A rapid atmospheric correction model for L-band microwave radiometer under the cloudless condition

Abstract

Atmospheric correction is very important to the accurate retrieval of geophysical parameters from spaceborne L-band radiometers. In this paper, the L-band upwelling and downwelling radiation brightness temperature and transmittance above sea surface are calculated using the atmospheric radiation transfer model based on NCEP temperature and humidity profile data. A regression model, i.e., radiation-vapor model, is established to describe the relationship between the three atmospheric radiation parameters and the atmospheric water vapor content as well as the sea surface pressure.
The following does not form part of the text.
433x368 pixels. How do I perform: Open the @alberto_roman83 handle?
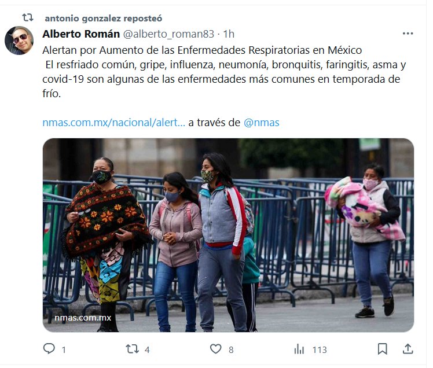pos(168,34)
Using this model, the atmospheric radiation parameters can be calculated and used to correct the atmospheric effects in L-band microwave radiometer observation. In order to test the proposed model, the atmospheric radiation parameters are calculated by this model and compared with the SSM/I water vapor content data and the NCEP surface pressure data. Finally, the model outputs are compared with the Aquarius satellite data. Results indicate that the radiation brightness temperature calculated by the proposed model is lower than the Aquarius data about 0.335 K and the root-mean-square error between them is about 0.086 K after correcting the systematic errors. The atmospheric transmittance calculated by the proposed model agrees well with the Aquarius data. Besides, the proposed model uses fewer input data and is faster and more stable than other existing models.